Now, I do not want to come off as a party pooper or a Valentine's Day hater, but I will say that I prefer the innocent kiss, the I love you scribbled on a scrap piece of paper, or any other gesture expressing love that does not involve the preparation and craftiness involved in the classroom Valentine card.

With Love
Cupid

Tuesday, February 9, 2010

Potty Pooper...or not

OK, so the little guy is now 4 and was only potty trained a few months prior to turning 4, but we were finally living in a house in which everyone peed and pooped in the potty....until Sunday. For some reason, he has regressed, he is on strike, he is plain old lazy---one thing is for sure, there have been far too many wet pants the past three days.

So, I am calling on you--oh medical experts, psychoanalysts, perfect parents, potty boot camp instructors, peers who poop in the pot, and so on and so forth. Please share your wisdom, come into my home, exorcise the demons, do what you must and I will turn my eyes. Please, bring us back to the crapper once and for all.

Thanks in advance!

Friday, February 5, 2010

Double trouble....bathroom style

So, I am on the phone today (with a doctor, not a personal call people!), and I hear those words that I really have learned to loathe: "Mooooooooooooom, we neeeeeeeeeeeeeed you". As I am trying to listen to what the assistant is telling me in one ear, I hear more words, words that I now loathe even more than those first words: "we're in the baaaaaaathroom". Oh shit. This cannot be good.

I complete my call, take a deep breath and climb the stairs, like a dead man walking. Please no mess, please no mess, please no mess. Deep breath in. Deep breath out.

OK, I walk in to see the following: one child, the only one armed with a penis, standing in front of the toilet with a dumbfounded look, hanging on to said penis. The other child, who shall remain anonymous, is sitting on the little potty like she owns the thing. She says: "I was just sitting here minding my own business and then HE came in and started peeing and sprayed all over me and everything. My clothes are soaking wet. Can I still wear them? Will they stink? And look, I did a huge poop in here!!! Wipe my butt."

Well now, if that isn't a nice "how do you do", I do not know what is! Let the weekend begin!

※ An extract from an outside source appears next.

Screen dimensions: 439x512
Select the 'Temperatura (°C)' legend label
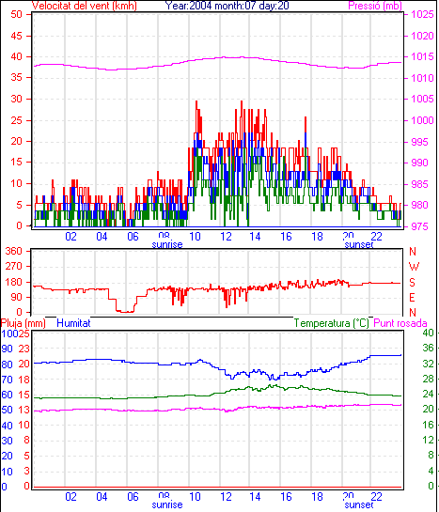(331, 323)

Wednesday, February 3, 2010

Birthday Parties

So, with four kids, it seems that we will be attending many a birthday party over the next few years. And it seems, that this year, we have hit the January jackpot. Over the course of the last month, we have attended eight borthday parties.
So, last Sunday we attended a party at a local paint your own pottery type of venue. The birthday girl's parents were kind enough to extend the invitation to our younger two since their younger daughter is in class with them. So, off we all went, as a family, to attend an hour and a half of controlled mayhem.
First, let me just say that the party was well done, the parents are so kind and generous and nothing about this post is about them. It is about me and my lack of tolerance for that level of mayhem.
The venue: small. The number of parties going on at once: two (Plus general public allowed in any time as well in the front area of the room). The number of children being instructed, painting, etc: at least 35 between the two parties. The number of times the kids were instructed to say Happy Birthday to the birthday girl "as loud as they could": twice. Wow, once was enough.
In any event, the kids all came away with a fun painted item that they did themselves and all had smiles on their faces...at least til we loaded them back up into the car and the fighting over balloon color ensued.
Just another relaxing Sunday afternoon.